## Directions for this task
From the line with "The width and" to the final line of the data below, please write out every line exactly, with no pictures.

## Given records
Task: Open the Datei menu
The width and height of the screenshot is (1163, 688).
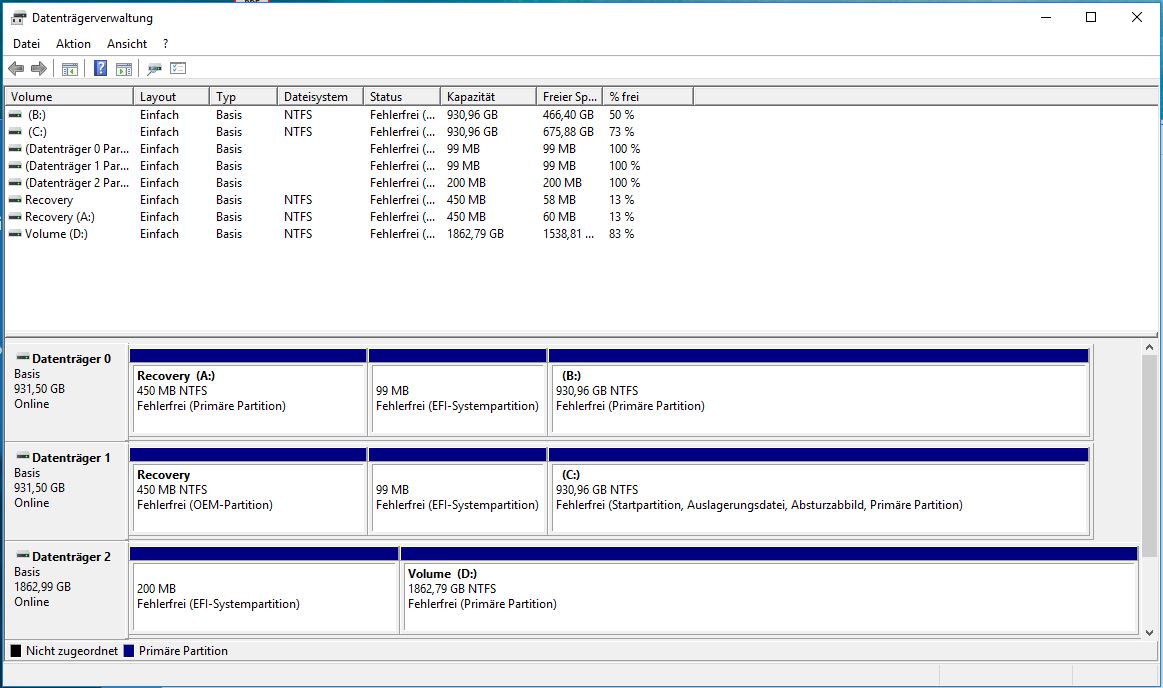Action: 26,44
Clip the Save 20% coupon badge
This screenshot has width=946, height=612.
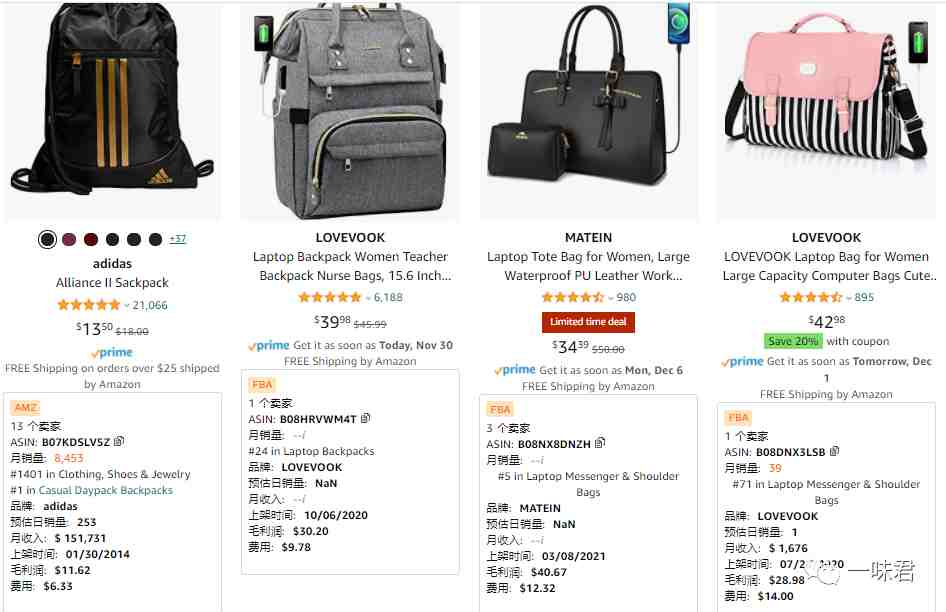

## Exercise answer
The width and height of the screenshot is (1163, 688).
Action: 26,44
Clip the Save 20% coupon badge
This screenshot has width=946, height=612.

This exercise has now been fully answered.